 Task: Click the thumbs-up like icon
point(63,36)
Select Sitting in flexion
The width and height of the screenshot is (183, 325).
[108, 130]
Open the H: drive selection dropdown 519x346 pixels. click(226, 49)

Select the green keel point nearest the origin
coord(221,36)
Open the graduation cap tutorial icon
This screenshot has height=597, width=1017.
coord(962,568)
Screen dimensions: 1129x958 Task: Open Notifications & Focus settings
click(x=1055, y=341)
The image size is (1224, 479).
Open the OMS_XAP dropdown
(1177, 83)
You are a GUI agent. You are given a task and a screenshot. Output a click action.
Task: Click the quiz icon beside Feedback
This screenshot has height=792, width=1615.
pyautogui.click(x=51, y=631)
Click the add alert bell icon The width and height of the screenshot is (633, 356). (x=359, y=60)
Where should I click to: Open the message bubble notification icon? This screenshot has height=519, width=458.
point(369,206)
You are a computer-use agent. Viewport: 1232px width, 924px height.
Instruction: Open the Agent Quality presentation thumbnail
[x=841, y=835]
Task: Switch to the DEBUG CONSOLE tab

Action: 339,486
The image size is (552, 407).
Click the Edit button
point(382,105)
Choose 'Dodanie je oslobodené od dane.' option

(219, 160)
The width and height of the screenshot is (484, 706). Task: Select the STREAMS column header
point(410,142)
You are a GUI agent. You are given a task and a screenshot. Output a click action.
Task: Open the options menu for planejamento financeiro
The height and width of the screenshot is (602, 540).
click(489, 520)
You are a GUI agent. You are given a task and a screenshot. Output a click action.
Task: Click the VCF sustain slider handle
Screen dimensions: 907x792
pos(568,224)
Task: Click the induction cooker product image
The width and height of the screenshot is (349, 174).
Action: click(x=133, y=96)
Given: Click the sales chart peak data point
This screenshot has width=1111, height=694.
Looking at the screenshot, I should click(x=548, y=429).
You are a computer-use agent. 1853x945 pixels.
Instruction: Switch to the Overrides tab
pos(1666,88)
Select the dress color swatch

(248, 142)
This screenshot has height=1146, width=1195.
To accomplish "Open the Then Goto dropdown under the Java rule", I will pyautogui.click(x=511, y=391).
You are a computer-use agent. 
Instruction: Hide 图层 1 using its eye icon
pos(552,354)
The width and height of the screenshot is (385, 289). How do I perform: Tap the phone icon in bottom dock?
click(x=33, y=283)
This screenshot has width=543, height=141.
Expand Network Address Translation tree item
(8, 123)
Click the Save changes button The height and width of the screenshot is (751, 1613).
========================
### Problem description
Provide only the number of lines in the entries that hold the word "size".

### Task output
2